Sección del documento:
==*==

La historia del fútbol guarda anécdotas increíbles. Hechos que, a día de hoy, no solo serían impensables, sino que habría que ver hasta qué punto estarían permitidos por la normativa deportiva. En este relato nos remontamos al Mundial de Francia’38. Esta sería la tercera Copa del Mundo que se llevaría a cabo tras la disputada en 1930 en Uruguay y la de Italia en 1934. En un contexto sociopolítico más que enrarecido en el que la economía mundial se tambaleaba por la Gran Depresión, el Mundial no iba a ser menos y daría el pistoletazo de salida en 1938 bajo un mar de dudas, en el que se cuestionaba el favoritismo de la organización hacia las selecciones europeas.

==*==

Material extraído:

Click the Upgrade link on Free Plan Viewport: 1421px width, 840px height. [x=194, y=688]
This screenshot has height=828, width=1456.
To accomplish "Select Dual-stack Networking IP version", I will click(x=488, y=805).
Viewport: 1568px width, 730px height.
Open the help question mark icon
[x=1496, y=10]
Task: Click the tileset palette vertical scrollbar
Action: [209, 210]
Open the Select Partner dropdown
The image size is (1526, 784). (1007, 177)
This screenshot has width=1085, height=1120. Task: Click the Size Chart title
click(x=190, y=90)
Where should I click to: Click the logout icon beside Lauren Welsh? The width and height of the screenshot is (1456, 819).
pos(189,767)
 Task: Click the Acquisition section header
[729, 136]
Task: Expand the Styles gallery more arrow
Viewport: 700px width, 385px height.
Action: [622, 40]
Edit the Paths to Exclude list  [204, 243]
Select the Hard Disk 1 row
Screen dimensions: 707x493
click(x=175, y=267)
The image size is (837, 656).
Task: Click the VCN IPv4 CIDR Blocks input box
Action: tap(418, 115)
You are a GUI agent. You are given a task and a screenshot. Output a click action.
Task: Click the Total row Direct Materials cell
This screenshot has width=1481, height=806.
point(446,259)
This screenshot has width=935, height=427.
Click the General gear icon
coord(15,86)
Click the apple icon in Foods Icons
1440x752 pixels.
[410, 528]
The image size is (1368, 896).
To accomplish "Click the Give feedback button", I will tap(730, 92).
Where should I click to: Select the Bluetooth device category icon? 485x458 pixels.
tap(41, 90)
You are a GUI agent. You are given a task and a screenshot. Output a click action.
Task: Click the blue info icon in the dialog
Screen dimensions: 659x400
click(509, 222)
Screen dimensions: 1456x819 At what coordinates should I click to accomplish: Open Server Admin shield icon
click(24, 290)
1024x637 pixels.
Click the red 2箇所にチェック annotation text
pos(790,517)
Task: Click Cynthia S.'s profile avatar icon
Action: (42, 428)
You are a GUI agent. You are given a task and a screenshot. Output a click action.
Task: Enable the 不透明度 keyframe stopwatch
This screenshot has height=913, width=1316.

==*==

Problemas por resolver:
1. Presenta como lista numerada, sin líneas en blanco, las líneas de los registros, empezando por la que contiene "Task: Click the Acquisition section header" y terminando en la que contiene "Action: tap(418, 115)", ambas incluidas.
2. Prolonga el texto sobre el Mundial de Francia de 1938 a partir de donde termina.
El texto y los registros proceden de fuentes distintas.

Resultados por tarea:
1.
1.  Task: Click the Acquisition section header
2. [729, 136]
3. Task: Expand the Styles gallery more arrow
4. Viewport: 700px width, 385px height.
5. Action: [622, 40]
6. Edit the Paths to Exclude list  [204, 243]
7. Select the Hard Disk 1 row
8. Screen dimensions: 707x493
9. click(x=175, y=267)
10. The image size is (837, 656).
11. Task: Click the VCN IPv4 CIDR Blocks input box
12. Action: tap(418, 115)

2.
En principio, la sede del campeonato sería compartida. En un clima prebélico por todo lo que se desarrollaría años más tarde, se alternarían estadios tanto de Europa como de América y, de esta manera, quedarían zanjadas las polémicas que hubo en los torneos anteriores. Primero en Uruguay’30, donde algunos combinados europeos se negaron a participar por no disponer de fondos suficientes para costearse el viaje transoceánico y luego, en Italia’34, donde algunas selecciones americanas tampoco participaron por boicotear el campeonato al que los europeos no quisieron acudir cuatro años antes en su continente.
Así pues, una vez más, las selecciones europeas se negaron a viajar a América para disputar el campeonato de 1938 y se decidió establecer como única sede a Francia. A consecuencia de esto, los combinados americanos más potentes se negaron a participar en esta edición de la Copa del Mundo. Es el caso de selecciones como Uruguay, Argentina, México o Estados Unidos. En cambio, Brasil y Cuba sí que aceptaron la decisión y viajaron a tierras galas para disputar el tercer Mundial de la historia.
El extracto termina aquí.